## THE TASK
Carry on the discussion of ideals whose localizations vanish at every prime containing them, starting after its final line.
::: EXCERPT TO READ
Ideal with zero localizations at prime ideals containing it
Counterexamples exist. In fact:
Proposition. TFAE:
- $I_{\mathfrak p} = 0$ for all primes $\mathfrak p \supset I$
- $\forall x \in I : Ann(x) + I = R$
- $\forall x \in I : \exists y \in I : xy=x$
In particular, a nonzero proper ideal in a boolean ring is a counterexample.
Proof. $1 \implies 2$: Take $x \in I$. Suppose there is a prime ideal $\mathfrak p$ containing $Ann(x) + I$. Localizing at $\mathfrak p$, we find $r \in R - \mathfrak p$ with $rx= 0$. This contradicts $Ann(x) \subset \mathfrak p$.
$2 \implies 3$: Take $a \in R$ and $y \in I$ with $a+y = 1$ and $ax = 0$. Then $xy = x$.
$3 \implies 1$: Take $x \in I$, $y \in I$ with $xy = x$ and take $\mathfrak p \supset I$. Because $(1-y)x = 0$ and $1-y \notin \mathfrak p$, $x$ becomes $0$ in $I_{\mathfrak p}$. $\square$
Milking this, we find:
- such $I$ consists of zero divisors.
::::::
::: DATA EXCERPTS
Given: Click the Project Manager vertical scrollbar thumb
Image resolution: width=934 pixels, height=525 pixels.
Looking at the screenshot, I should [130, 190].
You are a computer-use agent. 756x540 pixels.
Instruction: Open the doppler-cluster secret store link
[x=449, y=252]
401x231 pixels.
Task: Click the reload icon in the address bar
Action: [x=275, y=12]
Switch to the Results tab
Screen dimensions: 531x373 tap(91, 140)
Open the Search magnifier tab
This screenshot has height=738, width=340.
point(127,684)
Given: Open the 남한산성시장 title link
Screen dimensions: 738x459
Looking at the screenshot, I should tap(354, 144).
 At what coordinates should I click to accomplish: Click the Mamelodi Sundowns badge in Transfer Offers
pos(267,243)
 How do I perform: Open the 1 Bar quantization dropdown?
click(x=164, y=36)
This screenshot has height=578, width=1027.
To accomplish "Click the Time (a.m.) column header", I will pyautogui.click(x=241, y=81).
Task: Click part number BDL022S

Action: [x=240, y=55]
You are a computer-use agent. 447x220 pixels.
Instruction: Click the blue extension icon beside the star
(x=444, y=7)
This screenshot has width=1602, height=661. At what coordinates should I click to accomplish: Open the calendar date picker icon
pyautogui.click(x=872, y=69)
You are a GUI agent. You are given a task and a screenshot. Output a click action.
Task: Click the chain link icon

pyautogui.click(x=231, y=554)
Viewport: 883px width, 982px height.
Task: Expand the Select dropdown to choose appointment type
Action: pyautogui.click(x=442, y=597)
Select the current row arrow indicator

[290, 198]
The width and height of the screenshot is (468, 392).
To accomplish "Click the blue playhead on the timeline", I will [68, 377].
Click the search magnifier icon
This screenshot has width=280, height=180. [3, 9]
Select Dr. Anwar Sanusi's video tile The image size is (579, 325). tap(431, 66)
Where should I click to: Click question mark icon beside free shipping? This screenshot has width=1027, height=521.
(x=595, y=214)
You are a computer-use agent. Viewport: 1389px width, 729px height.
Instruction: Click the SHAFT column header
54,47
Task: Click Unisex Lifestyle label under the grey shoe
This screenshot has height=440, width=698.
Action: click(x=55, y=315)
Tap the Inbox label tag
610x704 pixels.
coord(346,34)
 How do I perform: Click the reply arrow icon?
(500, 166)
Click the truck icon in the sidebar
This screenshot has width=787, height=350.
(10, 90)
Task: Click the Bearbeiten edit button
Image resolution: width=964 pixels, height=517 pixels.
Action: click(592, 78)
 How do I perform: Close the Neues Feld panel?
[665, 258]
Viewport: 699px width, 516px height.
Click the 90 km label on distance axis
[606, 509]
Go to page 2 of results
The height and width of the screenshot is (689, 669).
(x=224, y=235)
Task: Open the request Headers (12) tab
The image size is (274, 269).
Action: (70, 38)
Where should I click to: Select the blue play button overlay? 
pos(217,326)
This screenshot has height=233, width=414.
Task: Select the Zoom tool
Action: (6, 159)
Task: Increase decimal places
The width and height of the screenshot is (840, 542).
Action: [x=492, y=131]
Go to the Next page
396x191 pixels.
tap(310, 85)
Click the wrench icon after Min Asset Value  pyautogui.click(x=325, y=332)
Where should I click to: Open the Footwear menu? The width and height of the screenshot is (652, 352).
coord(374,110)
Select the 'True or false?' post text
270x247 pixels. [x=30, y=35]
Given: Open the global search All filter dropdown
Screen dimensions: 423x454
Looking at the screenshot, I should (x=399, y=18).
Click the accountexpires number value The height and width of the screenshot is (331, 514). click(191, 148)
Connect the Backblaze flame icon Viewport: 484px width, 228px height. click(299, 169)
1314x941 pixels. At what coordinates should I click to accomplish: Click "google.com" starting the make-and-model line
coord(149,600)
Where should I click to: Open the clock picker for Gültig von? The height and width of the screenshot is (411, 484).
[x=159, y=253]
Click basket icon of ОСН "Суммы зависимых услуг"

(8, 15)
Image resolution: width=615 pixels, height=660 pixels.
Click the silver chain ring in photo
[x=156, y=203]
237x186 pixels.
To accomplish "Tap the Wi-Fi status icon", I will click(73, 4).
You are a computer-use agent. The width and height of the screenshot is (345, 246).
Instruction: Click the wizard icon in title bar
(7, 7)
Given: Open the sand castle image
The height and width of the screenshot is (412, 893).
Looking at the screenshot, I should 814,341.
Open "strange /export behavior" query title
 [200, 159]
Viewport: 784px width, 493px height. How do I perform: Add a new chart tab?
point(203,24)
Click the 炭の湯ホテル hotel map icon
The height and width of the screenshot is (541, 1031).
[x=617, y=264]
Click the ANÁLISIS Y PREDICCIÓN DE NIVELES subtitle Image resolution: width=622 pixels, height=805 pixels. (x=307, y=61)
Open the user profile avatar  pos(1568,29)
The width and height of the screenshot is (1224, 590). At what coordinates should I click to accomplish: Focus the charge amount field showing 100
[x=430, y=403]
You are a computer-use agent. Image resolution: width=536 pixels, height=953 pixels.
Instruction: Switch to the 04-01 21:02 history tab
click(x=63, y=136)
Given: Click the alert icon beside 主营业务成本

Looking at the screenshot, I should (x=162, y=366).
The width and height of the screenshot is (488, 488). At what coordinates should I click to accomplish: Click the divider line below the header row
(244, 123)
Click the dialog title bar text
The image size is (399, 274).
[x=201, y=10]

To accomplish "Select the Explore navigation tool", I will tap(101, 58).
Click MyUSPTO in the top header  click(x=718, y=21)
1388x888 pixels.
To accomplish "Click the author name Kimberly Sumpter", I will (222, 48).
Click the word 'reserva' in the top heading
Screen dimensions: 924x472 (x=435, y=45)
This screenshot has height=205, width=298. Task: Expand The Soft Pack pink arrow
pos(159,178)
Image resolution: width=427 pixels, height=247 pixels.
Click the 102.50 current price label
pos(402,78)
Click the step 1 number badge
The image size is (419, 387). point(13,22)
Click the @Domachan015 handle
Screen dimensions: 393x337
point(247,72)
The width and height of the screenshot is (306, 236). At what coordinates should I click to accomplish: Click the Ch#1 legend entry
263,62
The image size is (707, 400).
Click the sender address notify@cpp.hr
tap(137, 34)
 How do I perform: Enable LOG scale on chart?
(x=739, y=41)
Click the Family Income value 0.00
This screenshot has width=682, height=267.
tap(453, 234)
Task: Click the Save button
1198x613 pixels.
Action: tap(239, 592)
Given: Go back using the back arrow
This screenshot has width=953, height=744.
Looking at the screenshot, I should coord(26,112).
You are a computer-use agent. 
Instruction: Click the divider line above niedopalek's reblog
::::::
## RESULT OF THIS EXERCISE
- There are no counterexamples when $R$ is an integral domain.
- If $I$ is nonzero, proper and finitely generated, it contains a nontrivial idempotent. Proof: From 2. it follows that $Ann(I) + I = R$. Write $a + x = 1$ with $aI = 0$ and $x \in I$. Then $x^2=x$.
Since you asked about $Spec(R)$ connected and reduced, here's an example (necessarily not Noetherian). Take a field $k$, let $R = k[X_1, X_2, \ldots]$ modulo the ideal generated by the $X_iX_j-X_i$ for $j>i$, and let $I$ be the ideal generated by the $X_i$.
Consider the ring $$R= \mathbb Z_2 \times \mathbb Z_2 \times... \times \mathbb Z_2 \times.....$$ countable number of times .
Look at the ideal $$ I= \bigoplus _{\mathbb N} \mathbb Z_2$$
I claim $I_p=0 \forall p \in Spec \ R$ containing $I$. Say $I \subset p$ Consider $a\in I$. Observe that $a^2=a$ and hence $a= 0 $ in $A_p$ since $1-a $ is not in $p$ ( since $a\in I \subset p$)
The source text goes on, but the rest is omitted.